3. SUPPORT YOUR LOCAL TAILOR. Seriously. This kind of goes with #1 and #2, but it deserves its own space. This has been a game-changer for me in my desire to be an ethical consumer. Finding a tailor that understands you and your heart for the clothes you have opens up an incredible door. All of a sudden, you look at the clothes you have with possibility. “I wonder what Aaron could do with this…?” It helps you realize which clothes you actually love enough that you want to invest money into to get altered, and which clothes you are ready to give to someone else. Also, finding a tailor that has a creative eye is amazing, because it’s like the ultimate collaboration. I love taking a piece into him and just watching the creative process happen right before my eyes. He takes clothes from “yeah, okay” to “damn, this was made for me.” Celebrate the makers and support those local businesses that make your town great. (P.S. If you're in Nashville, look no further than Only One Tailoring. Aaron is incredible, and his whole team are so excellent at what they do. Tell him Jo sent you!)

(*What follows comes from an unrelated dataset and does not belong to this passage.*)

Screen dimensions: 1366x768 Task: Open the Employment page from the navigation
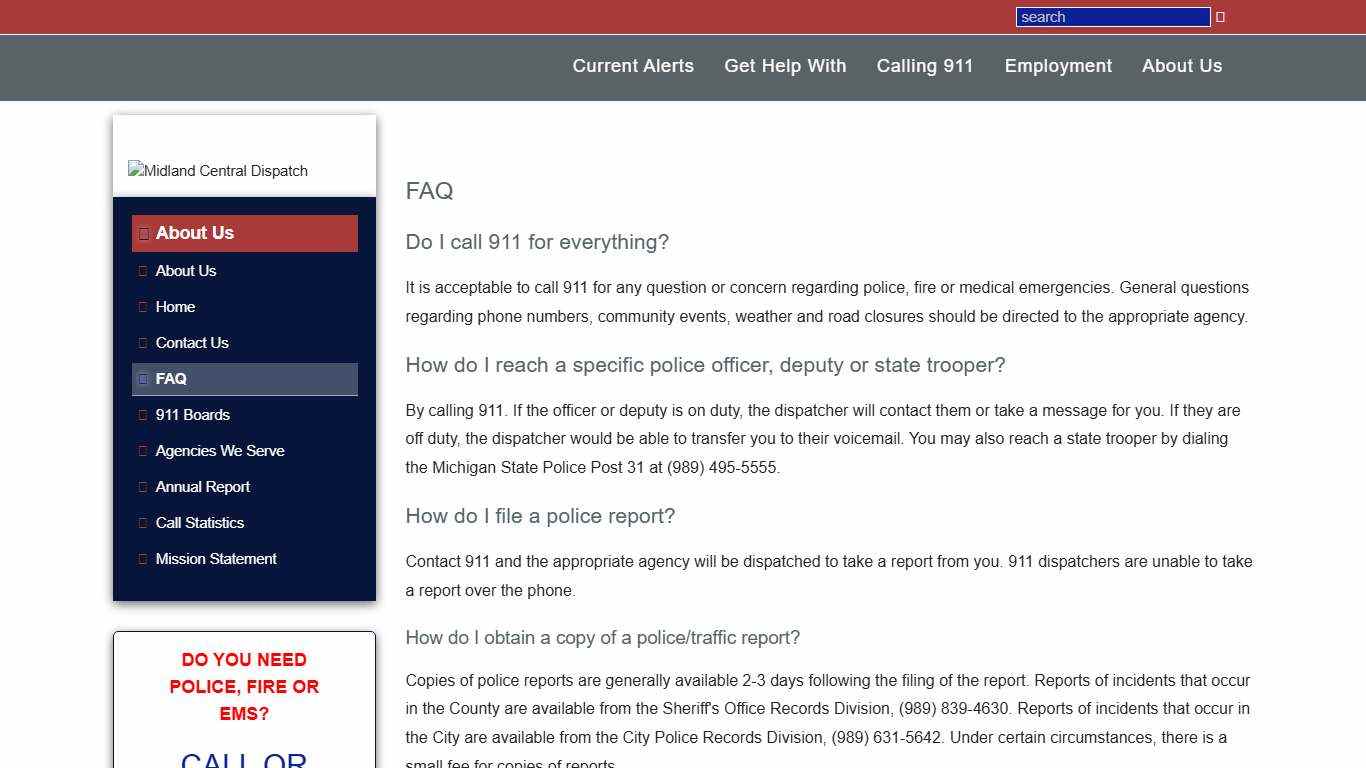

4. HOST A "SWAP PARTY.” This is F-U-N. This is even better than just dropping your clothes off in a trash bag at the local Goodwill. This is the combination of clothes + community. Is there anything better?! Oh man, not to me. Everyone brings either some food or a bottle of vino and the clothes they are looking to swap out. This is especially great for people who have a hard time getting rid of things and clearing out space in their closets. Why? Because it’s a party. AND you get to see where your clothes are going, so you know that their story will continue; it makes it a little easier to let go. That and the wine, both helpful.

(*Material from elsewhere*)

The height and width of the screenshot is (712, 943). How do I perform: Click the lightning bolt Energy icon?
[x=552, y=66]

5. SHOP LESS AND WITH INTENTION. Choose ethically-made and high quality garments. A brand’s website should say on it where/how their clothing is made; but if it doesn’t, just send them a little email and ask. If they have nothing to hide, they will be happy to share where they get their fabrics and how their workers are cared for. If you don’t hear anything back or if they give you a roundabout answer, there is a good chance that they are not taking care of the makers that are involved in making that shirt that you really like. People are more important than clothes, yes? People first. Let’s support that type of world. As for me: I love LOVE doing research on ethically-made brands, so I always have a running list of items that I would like to purchase. I keep these in a folder on my phone and go through them every few months or so, keeping the ones that still spark joy inside of me and deleting the ones that don’t anymore. This helps me to not compulsively buy anything, and it helps me to save up for one or two items at a time that I know will last for years to come, that I will be able to wear in various ways and in various seasons, and that I still really want to buy even after 6+ months of waiting.

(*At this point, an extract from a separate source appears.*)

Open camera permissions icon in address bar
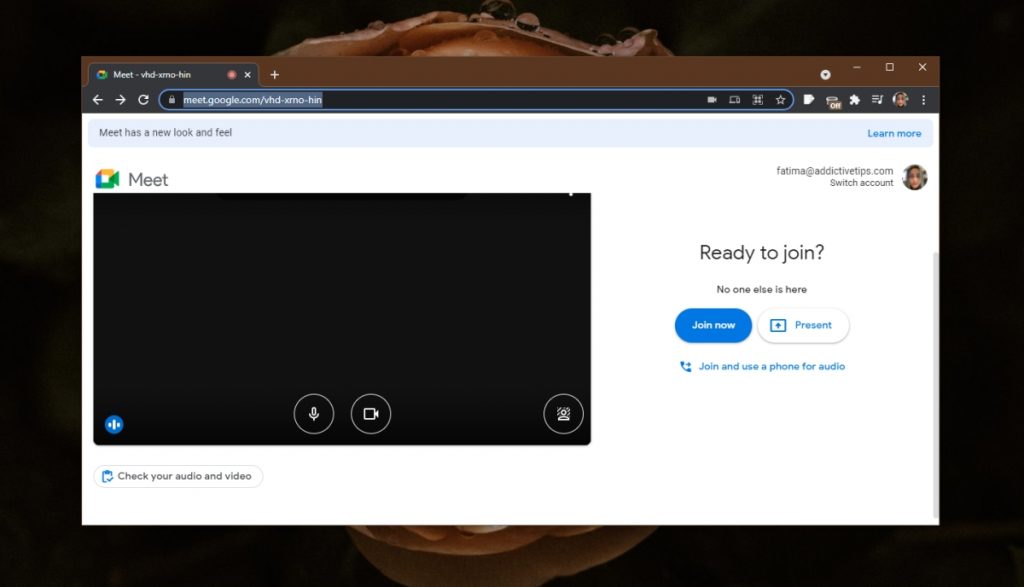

It makes me endlessly happy that this slow fashion movement is picking up and that there really are so many wonderful brands that are doing things differently now and taking care of every person involved in the process of making a single garment. A world where people are supporting each other, celebrating everyone’s skills—that’s a world I want to live in. Thank you so much for even being here. Just you reading this gives us hope for the world that we are creating.